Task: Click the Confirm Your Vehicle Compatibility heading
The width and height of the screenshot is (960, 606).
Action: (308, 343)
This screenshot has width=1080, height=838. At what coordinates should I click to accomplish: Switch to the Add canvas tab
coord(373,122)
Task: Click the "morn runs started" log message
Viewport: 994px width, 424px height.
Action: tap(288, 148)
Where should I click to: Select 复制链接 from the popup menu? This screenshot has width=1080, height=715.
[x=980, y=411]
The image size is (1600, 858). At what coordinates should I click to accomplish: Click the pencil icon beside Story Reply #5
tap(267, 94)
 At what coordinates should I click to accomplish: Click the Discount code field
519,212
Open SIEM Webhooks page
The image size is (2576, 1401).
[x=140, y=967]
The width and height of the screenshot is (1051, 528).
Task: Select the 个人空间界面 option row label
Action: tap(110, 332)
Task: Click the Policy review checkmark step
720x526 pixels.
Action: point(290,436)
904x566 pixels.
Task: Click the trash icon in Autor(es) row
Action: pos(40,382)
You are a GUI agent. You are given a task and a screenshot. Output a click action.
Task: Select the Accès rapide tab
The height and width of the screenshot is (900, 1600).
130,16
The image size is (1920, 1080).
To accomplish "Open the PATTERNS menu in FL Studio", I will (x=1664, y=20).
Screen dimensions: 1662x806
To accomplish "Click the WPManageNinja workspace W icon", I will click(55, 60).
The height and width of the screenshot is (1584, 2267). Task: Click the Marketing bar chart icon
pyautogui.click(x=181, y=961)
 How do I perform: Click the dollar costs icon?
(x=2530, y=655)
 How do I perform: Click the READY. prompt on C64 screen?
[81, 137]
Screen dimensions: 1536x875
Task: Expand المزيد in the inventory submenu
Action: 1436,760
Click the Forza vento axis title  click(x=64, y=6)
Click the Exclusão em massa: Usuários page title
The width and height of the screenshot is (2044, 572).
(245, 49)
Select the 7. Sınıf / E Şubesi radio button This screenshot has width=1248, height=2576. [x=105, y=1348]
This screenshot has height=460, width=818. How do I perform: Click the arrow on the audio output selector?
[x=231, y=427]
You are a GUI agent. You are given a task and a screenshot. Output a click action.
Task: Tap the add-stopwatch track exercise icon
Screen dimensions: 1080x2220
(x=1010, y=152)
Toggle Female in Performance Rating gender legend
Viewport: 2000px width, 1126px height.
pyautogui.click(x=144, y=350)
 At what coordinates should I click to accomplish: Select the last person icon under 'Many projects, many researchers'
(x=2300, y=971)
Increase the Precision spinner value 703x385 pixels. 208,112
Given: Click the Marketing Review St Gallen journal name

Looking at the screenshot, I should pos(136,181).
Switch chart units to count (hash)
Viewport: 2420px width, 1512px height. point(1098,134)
= = = = = = =
→ **What you will do**
Please copy these records line for line, without changing anything.

→ **The result**
Task: Click the Confirm Your Vehicle Compatibility heading
The width and height of the screenshot is (960, 606).
Action: (308, 343)
This screenshot has width=1080, height=838. At what coordinates should I click to accomplish: Switch to the Add canvas tab
coord(373,122)
Task: Click the "morn runs started" log message
Viewport: 994px width, 424px height.
Action: tap(288, 148)
Where should I click to: Select 复制链接 from the popup menu? This screenshot has width=1080, height=715.
[x=980, y=411]
The image size is (1600, 858). At what coordinates should I click to accomplish: Click the pencil icon beside Story Reply #5
tap(267, 94)
 At what coordinates should I click to accomplish: Click the Discount code field
519,212
Open SIEM Webhooks page
The image size is (2576, 1401).
[x=140, y=967]
The width and height of the screenshot is (1051, 528).
Task: Select the 个人空间界面 option row label
Action: tap(110, 332)
Task: Click the Policy review checkmark step
720x526 pixels.
Action: point(290,436)
904x566 pixels.
Task: Click the trash icon in Autor(es) row
Action: pos(40,382)
You are a GUI agent. You are given a task and a screenshot. Output a click action.
Task: Select the Accès rapide tab
The height and width of the screenshot is (900, 1600).
130,16
The image size is (1920, 1080).
To accomplish "Open the PATTERNS menu in FL Studio", I will (x=1664, y=20).
Screen dimensions: 1662x806
To accomplish "Click the WPManageNinja workspace W icon", I will click(55, 60).
The height and width of the screenshot is (1584, 2267). Task: Click the Marketing bar chart icon
pyautogui.click(x=181, y=961)
 How do I perform: Click the dollar costs icon?
(x=2530, y=655)
 How do I perform: Click the READY. prompt on C64 screen?
[81, 137]
Screen dimensions: 1536x875
Task: Expand المزيد in the inventory submenu
Action: 1436,760
Click the Forza vento axis title  click(x=64, y=6)
Click the Exclusão em massa: Usuários page title
The width and height of the screenshot is (2044, 572).
(245, 49)
Select the 7. Sınıf / E Şubesi radio button This screenshot has width=1248, height=2576. [x=105, y=1348]
This screenshot has height=460, width=818. How do I perform: Click the arrow on the audio output selector?
[x=231, y=427]
You are a GUI agent. You are given a task and a screenshot. Output a click action.
Task: Tap the add-stopwatch track exercise icon
Screen dimensions: 1080x2220
(x=1010, y=152)
Toggle Female in Performance Rating gender legend
Viewport: 2000px width, 1126px height.
pyautogui.click(x=144, y=350)
 At what coordinates should I click to accomplish: Select the last person icon under 'Many projects, many researchers'
(x=2300, y=971)
Increase the Precision spinner value 703x385 pixels. 208,112
Given: Click the Marketing Review St Gallen journal name

Looking at the screenshot, I should pos(136,181).
Switch chart units to count (hash)
Viewport: 2420px width, 1512px height. point(1098,134)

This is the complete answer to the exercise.